- You sign up to the service/company and become a “brand ambassador” or some other related term.
- You’re compelled to buy the company’s products ahead of time, usually at a “discount”.
- You’re then tasked to sell those products for the company, which may or may not take a cut of the profit you earn.
- You’re also compelled to get friends, families, and acquaintances to sign up as “brand ambassadors” as well, and the company often offers bonuses if you get more people to sign up to help sell the product.
Large MLM brands, such as Amway and Mary Kay, have been around for decades and have all faced numerous legal challenges (usually for fraud or abusive behaviors). Others, such as LulaRoe, Herbalife, and Plexus have gained a strong foothold in households across the country despite sketchy origin stories and ongoing lawsuits .

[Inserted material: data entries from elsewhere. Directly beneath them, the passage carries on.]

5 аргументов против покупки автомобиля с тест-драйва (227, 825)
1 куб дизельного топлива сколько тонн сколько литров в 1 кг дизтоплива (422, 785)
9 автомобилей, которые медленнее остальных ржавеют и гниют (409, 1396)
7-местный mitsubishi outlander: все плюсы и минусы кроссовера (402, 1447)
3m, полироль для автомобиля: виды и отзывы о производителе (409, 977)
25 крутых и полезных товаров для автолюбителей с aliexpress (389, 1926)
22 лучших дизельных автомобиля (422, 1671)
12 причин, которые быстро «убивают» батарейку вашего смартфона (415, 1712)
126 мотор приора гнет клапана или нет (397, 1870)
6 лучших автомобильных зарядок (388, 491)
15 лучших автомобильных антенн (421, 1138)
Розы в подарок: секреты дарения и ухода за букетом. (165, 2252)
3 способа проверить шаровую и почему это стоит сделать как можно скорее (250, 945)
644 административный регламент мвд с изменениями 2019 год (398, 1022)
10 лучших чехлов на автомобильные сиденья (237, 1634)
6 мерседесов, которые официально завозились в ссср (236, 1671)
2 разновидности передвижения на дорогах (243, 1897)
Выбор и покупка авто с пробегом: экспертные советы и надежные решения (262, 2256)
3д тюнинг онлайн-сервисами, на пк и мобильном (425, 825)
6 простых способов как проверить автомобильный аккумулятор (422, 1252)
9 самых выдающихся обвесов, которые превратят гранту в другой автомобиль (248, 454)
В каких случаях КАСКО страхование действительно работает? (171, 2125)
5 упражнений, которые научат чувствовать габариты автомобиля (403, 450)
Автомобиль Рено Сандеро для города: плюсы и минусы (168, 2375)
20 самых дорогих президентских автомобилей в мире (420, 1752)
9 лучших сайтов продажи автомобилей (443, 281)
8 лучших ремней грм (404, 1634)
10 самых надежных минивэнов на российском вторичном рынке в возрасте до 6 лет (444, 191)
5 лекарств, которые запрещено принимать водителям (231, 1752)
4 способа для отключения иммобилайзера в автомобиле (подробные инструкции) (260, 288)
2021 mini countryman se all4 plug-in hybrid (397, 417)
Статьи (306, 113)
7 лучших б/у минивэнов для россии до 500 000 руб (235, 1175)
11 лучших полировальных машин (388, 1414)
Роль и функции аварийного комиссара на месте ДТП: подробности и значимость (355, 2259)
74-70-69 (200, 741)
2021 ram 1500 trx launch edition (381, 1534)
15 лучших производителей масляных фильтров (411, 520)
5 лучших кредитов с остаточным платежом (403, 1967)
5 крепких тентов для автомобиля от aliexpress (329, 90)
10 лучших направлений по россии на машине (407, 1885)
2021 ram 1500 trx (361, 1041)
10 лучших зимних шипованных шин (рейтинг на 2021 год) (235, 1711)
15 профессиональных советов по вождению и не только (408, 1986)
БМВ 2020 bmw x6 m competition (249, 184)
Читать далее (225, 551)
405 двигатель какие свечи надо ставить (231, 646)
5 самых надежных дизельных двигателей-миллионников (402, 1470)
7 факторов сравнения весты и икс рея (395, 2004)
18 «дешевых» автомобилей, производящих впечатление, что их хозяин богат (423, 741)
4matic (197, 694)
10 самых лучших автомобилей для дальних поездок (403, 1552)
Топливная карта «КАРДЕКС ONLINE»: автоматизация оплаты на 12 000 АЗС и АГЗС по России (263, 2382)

Even worse, many of these MLM schemes have fairly ardent supporters, but just as many individuals reporting the type of MLM horror stories that are highly indicative of scams.
MLMs are far and away one of the most common types of scams, and more often than not prey on stay-at-home mothers desperate to contribute to their household income or find financial freedom.
The companies typically promise an easy path to riches but frequently leave individuals burned out and having spent far more than they earned , or just barely making up the cost of purchasing the company’s products.
There are even websites dedicated to not just outing MLMs for what they are, but also to provide support for individuals who have been hurt by such scams.
How to avoid multi-level id schemes
By the time it’s too late, many of those who begin working for a direct selling company are out thousands of dollars, as well as friends. This is because MLM companies often push individuals to try to sell to just about anyone they can, including close friends and relatives, many of whom eventually become weary of being viewed as a business opportunity.
The best way to avoid MLM scams is to reject any offer to work with a company that wants you to buy and sell their product for them.
Helpful websites list MLM scams, so knowing the companies by name can help. This list of MLMs on the Reddit group /r/AntiMLM should be a good starting point. Simply search the list for the name of a company that you suspect might be a pyramid scheme. Importantly, if you’re unsure, simply research the company online first.
5. Requests for account information
You’re likely to have different accounts as a freelancer. You most likely have a PayPal account set up for fast transactions, for example, and there’s a strong chance that you are, or will be, part of different freelancing platforms.
Any account you have that’s tied to your business is extremely important. So important, in fact, that scammers might try to gain access to them in order to either:
- Steal access to your account for their own purposes
- Steal money from your accounts
- Hold your accounts hostage in return for a ransom payment
This is a scam attempt I personally ran into not too long ago on LinkedIn. I do a majority of my freelancing work through Upwork, where I maintain a solid rating and great reviews.
While a lot of time and effort went into building that good standing on Upwork, it could also be valuable for anyone who manages to gain access to it.
The scammer’s proposal seemed innocent enough at first. He wanted to help me earn more money. And as a freelancer, well, that’s always a proposal I’m willing to entertain. After all, many freelancers with varying skills join forces and help each other out. A writer might team up with a graphic artist, for example. It’s often mutually beneficial.